Softmax
The softmax activation function is a bit different than the other activation functions in that it takes a vector as input rather than a scalar:
$$\vec{g}(\vec{x})=\frac{e^{\vec{x}}}{\sum_{k=1}^ne^{x_k}}$$
where $\vec{x} = \begin{bmatrix} x_1 & x_2 & \dots & x_n \end{bmatrix}$. Component-wise, we have
$$g_i(\vec{x})=\frac{e^{x_i}}{\sum_{k=1}^ne^{x_k}}$$
Note that the exponential terms in the above equation can quickly grow and cause numerical instability. In order to mitigate this undersired behavior, we can multiply both the numerator and denominator by a constant such that
$$g_i(\vec{x}) = \frac{Ce^{x_i}}{C\sum_{k=1}^ne^{x_k}} = \frac{e^{\ln C}e^{x_i}}{e^{ \ln C}\sum_{k=1}^ne^{x_k}} = \frac{e^{x_i + \ln C}}{\sum_{k=1}^ne^{x_k+\ln C}}$$
A common choice for the constant is to set $\ln C = -\max_k(x_k)$ [1]. The definiton of the softmax function is such that
$$\sum_{i=1}^ng_i(\vec{x})=1$$
which allows us to see $g_i(\vec{x})$ as the probability that $\vec{x}$ belongs to class $i$. This function is therefore widely used for the last activation of multiclass classification models.
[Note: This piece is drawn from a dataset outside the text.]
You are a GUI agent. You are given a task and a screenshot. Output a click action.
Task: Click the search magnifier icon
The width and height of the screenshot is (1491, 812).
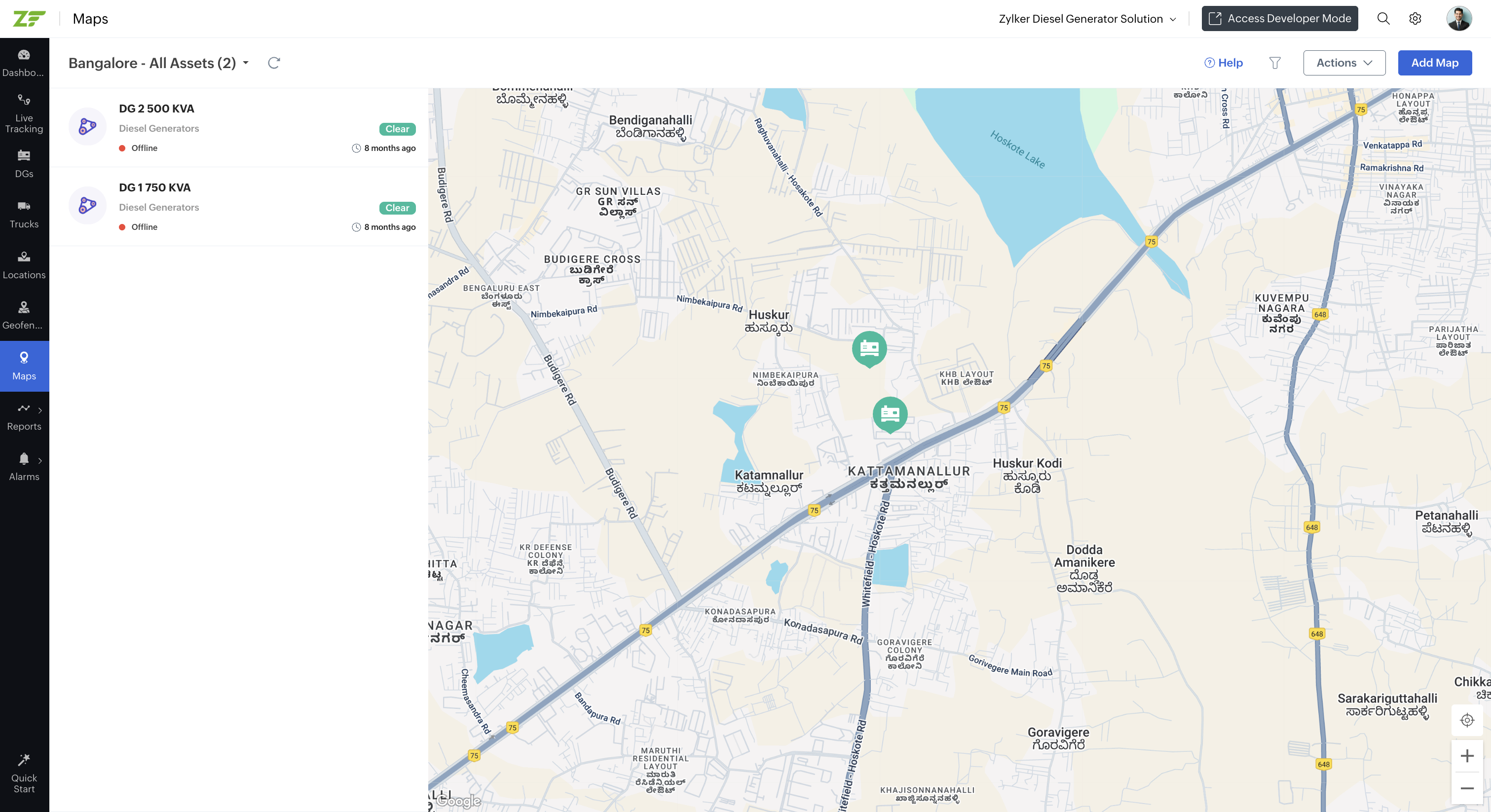[1383, 19]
The derivative of this function is given by
$$\frac{\partial g_i}{\partial x_i} = \frac{e^{x_i}\sum_{k=1}^ne^{x_k} - e^{x_i}e^{x_i}}{\left(\sum_{k=1}^ne^{x_k} \right)^2} = \frac{e^{x_i}}{\sum_{k=1}^ne^{x_k}}\left(1 - \frac{e^{x_i}}{\sum_{k=1}^ne^{x_k}} \right)$$
and
$$\frac{\partial g_i}{\partial x_j} = \frac{-e^{x_i}e^{x_j}}{\left(\sum_{k=1}^ne^{x_k} \right)^2} =- \frac{e^{x_i}}{\sum_{k=1}^ne^{x_k}}\frac{e^{x_j}}{\sum_{k=1}^ne^{x_k}}$$
These two equations can be rewritten more compactly as
$$\frac{\partial g_i}{\partial x_j} = g_i(\vec{x})(\delta_{ij} - g_j(\vec{x}))$$
where $\delta_{ij}$ is the Kronecker delta and yields
$$\delta_{ij} = \begin{cases} 1 &\text{if } i = j \newline 0 &\text{if } i \neq j \end{cases}$$
The Jacobian of $\vec{g}$ is given by
$$\mathbf{J} = \begin{bmatrix} \frac{\partial g_1}{\partial x_1} & \frac{\partial g_1}{\partial x_2} & \frac{\partial g_1}{\partial x_3} & \dots & \frac{\partial g_1}{\partial x_n}\newline \frac{\partial g_2}{\partial x_1} & \frac{\partial g_2}{\partial x_2} & \frac{\partial g_2}{\partial x_3} & \dots & \frac{\partial g_2}{\partial x_n}\newline \frac{\partial g_3}{\partial x_1} & \frac{\partial g_3}{\partial x_2} & \frac{\partial g_3}{\partial x_3} & \dots & \frac{\partial g_3}{\partial x_n}\newline \vdots & \vdots & \vdots & \ddots & \vdots\newline \frac{\partial g_n}{\partial x_1} & \frac{\partial g_n}{\partial x_2} & \frac{\partial g_n}{\partial x_3} & \dots & \frac{\partial g_n}{\partial x_n} \end{bmatrix}$$
which, based on the partial derivatives computed above, becomes
$$\mathbf{J} = \begin{bmatrix} g_1(\vec{x})(1 - g_1(\vec{x})) & -g_1(\vec{x})g_2(\vec{x}) & -g_1(\vec{x})g_3(\vec{x}) & \dots & -g_1(\vec{x})g_n(\vec{x})\newline -g_2(\vec{x})g_1(\vec{x}) & g_2(\vec{x})(1 - g_2(\vec{x})) & -g_2(\vec{x})g_3(\vec{x}) & \dots & -g_2(\vec{x})g_n(\vec{x})\newline -g_3(\vec{x})g_1(\vec{x}) & -g_3(\vec{x})g_2(\vec{x}) & g_3(\vec{x})(1 - g_3(\vec{x})) & \dots & -g_3(\vec{x})g_n(\vec{x})\newline \vdots & \vdots & \vdots & \ddots & \vdots\newline -g_n(\vec{x})g_1(\vec{x}) & -g_n(\vec{x})g_2(\vec{x}) & -g_n(\vec{x})g_3(\vec{x}) & \dots & g_n(\vec{x})(1-g_n(\vec{x})) \end{bmatrix}$$
Note: for multiclass classification problems, the loss function is usually the cross-entropy loss function and the activation of the output layer the softmax function. When combined together, the gradient of the cross-entropy loss function with respect to the linear activation of the output layer (that is, the activation pre-softmax) takes a very simple form as shown here. For this reason, the gradient of the softmax activation function in neuro returns its output and should only be used for the output layer when the cross-entropy loss function is used. This might change in the future.
References
[1] Stanford CS231n course notes: https://cs231n.github.io/linear-classify/#softmax, accessed November 2019.